Count the lines of the material that contain the string "search", and give only the number.
-- Material to process start --
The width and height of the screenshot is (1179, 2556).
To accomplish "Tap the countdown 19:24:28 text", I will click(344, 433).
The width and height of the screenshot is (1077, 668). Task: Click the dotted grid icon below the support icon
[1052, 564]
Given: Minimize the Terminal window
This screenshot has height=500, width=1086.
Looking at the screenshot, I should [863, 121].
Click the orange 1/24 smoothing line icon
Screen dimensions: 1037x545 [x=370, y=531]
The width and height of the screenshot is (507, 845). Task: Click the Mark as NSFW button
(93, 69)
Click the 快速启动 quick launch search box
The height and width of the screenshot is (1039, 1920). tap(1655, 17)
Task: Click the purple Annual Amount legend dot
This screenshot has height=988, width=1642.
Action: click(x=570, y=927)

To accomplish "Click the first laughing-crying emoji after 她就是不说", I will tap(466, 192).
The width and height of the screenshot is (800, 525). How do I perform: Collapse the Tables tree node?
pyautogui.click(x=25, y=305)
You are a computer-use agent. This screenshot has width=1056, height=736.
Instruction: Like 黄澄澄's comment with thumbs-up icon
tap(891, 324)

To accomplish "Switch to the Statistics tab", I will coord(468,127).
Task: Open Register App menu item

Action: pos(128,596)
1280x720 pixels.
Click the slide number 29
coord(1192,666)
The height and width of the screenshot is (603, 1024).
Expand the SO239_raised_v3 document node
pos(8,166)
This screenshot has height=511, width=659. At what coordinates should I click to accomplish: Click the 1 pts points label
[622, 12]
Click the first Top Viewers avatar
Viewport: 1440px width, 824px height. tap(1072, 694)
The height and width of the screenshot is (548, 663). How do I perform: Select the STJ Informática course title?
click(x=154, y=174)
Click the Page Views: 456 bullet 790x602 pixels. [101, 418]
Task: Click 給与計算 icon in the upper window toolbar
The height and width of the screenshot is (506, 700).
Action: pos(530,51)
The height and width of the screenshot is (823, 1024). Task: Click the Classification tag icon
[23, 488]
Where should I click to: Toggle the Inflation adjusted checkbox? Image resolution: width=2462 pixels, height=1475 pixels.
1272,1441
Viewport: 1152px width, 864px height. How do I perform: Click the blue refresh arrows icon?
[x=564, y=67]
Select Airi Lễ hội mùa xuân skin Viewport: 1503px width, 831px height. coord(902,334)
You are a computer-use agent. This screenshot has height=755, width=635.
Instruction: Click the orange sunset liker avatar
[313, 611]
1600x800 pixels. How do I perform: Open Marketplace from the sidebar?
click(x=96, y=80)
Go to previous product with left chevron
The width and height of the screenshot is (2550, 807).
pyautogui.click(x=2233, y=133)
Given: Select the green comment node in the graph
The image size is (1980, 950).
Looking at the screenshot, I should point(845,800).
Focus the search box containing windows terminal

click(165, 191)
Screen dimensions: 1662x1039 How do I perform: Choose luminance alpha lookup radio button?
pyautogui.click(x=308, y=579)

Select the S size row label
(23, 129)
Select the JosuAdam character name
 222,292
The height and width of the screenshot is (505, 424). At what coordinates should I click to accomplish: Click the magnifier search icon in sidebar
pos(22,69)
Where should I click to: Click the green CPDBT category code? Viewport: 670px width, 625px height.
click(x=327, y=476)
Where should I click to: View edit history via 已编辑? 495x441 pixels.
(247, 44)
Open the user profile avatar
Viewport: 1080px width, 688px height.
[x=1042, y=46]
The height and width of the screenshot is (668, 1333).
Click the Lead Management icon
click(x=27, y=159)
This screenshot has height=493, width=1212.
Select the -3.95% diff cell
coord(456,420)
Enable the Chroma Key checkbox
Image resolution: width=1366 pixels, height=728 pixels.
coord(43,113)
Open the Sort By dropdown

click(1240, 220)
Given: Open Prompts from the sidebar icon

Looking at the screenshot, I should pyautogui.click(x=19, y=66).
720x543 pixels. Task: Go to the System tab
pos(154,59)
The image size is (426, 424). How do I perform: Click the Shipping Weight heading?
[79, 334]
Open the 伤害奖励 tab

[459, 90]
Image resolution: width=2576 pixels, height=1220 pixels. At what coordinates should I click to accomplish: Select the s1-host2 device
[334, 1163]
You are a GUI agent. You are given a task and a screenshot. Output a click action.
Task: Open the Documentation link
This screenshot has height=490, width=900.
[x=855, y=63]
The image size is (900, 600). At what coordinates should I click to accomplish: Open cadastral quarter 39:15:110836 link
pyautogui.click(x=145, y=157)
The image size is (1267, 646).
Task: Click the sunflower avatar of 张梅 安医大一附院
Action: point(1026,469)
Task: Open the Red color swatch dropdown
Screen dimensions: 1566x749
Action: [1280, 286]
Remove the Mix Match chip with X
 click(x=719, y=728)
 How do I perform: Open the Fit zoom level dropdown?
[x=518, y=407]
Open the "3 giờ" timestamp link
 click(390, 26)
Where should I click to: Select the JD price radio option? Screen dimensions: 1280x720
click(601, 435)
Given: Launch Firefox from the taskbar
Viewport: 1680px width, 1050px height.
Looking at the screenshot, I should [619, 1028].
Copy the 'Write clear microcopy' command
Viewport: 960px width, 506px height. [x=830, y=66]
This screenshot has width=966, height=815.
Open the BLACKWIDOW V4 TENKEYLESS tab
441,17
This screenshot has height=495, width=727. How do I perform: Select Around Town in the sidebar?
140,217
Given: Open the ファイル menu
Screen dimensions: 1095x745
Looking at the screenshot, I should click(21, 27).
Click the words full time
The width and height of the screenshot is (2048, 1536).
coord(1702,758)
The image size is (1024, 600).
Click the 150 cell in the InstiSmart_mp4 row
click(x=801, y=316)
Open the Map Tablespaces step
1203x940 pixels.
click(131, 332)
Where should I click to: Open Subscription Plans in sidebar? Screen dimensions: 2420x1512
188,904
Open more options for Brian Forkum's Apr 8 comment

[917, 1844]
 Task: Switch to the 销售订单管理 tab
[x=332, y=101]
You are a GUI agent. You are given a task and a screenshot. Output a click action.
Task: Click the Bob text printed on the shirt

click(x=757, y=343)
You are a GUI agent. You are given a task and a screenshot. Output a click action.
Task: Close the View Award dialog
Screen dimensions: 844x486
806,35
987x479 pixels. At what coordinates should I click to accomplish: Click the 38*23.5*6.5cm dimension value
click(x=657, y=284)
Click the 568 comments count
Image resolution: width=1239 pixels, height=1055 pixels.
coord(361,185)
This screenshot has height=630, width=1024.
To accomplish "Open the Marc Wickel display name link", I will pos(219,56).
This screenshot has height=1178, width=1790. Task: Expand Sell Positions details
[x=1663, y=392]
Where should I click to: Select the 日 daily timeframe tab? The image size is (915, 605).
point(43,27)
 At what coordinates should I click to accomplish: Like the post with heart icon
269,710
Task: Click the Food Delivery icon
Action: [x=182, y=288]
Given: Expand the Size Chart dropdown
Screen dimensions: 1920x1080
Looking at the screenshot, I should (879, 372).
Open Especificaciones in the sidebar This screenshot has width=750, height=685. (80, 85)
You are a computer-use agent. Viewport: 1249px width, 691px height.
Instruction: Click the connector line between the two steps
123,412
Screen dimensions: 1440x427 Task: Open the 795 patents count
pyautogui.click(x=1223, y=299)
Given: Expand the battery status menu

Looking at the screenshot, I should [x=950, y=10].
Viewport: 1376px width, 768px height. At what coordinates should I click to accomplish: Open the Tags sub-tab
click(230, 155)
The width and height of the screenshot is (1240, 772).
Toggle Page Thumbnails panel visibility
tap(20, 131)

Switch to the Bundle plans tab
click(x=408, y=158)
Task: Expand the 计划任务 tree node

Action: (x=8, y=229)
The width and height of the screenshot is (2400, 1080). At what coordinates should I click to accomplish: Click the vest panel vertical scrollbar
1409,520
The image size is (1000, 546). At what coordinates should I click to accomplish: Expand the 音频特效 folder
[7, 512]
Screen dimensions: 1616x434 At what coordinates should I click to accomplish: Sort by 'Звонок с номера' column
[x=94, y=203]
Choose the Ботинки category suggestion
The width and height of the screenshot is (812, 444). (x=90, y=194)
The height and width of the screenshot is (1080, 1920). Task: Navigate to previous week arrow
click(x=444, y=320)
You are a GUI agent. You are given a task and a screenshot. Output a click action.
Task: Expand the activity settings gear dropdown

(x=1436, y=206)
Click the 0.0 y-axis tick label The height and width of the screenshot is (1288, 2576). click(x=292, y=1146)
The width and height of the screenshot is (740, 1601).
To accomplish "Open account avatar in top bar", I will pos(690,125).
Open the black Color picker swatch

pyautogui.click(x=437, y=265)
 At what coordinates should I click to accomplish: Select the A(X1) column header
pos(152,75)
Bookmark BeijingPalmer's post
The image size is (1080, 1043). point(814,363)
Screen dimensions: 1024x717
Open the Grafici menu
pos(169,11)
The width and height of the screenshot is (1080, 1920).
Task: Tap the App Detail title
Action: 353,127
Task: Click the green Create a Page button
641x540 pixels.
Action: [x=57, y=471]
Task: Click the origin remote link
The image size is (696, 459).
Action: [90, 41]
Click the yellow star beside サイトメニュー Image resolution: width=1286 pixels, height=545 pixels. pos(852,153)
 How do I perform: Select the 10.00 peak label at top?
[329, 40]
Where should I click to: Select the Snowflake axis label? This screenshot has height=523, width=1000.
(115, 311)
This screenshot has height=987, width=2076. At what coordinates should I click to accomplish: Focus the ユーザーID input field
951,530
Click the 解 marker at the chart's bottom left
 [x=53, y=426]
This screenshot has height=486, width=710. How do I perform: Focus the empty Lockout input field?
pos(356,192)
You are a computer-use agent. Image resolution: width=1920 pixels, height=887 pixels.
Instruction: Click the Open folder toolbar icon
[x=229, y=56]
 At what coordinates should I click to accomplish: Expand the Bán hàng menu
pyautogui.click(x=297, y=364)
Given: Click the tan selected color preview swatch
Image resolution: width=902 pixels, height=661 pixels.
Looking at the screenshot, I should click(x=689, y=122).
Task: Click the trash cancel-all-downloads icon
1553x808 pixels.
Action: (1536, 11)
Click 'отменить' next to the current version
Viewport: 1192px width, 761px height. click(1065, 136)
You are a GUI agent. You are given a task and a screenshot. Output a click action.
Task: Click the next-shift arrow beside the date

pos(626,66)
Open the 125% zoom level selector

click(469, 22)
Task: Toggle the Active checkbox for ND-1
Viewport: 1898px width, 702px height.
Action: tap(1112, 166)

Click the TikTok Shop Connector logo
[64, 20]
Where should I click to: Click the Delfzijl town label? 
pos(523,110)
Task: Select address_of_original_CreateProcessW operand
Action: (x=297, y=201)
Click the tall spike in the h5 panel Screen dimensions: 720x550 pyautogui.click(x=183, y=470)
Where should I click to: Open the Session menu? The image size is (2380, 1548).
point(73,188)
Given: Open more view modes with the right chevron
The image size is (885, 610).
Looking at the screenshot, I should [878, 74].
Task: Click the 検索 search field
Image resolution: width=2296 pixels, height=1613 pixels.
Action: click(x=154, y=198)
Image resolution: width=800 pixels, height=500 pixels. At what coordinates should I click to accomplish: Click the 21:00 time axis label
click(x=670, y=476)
-- Material to process end --
Complete output
4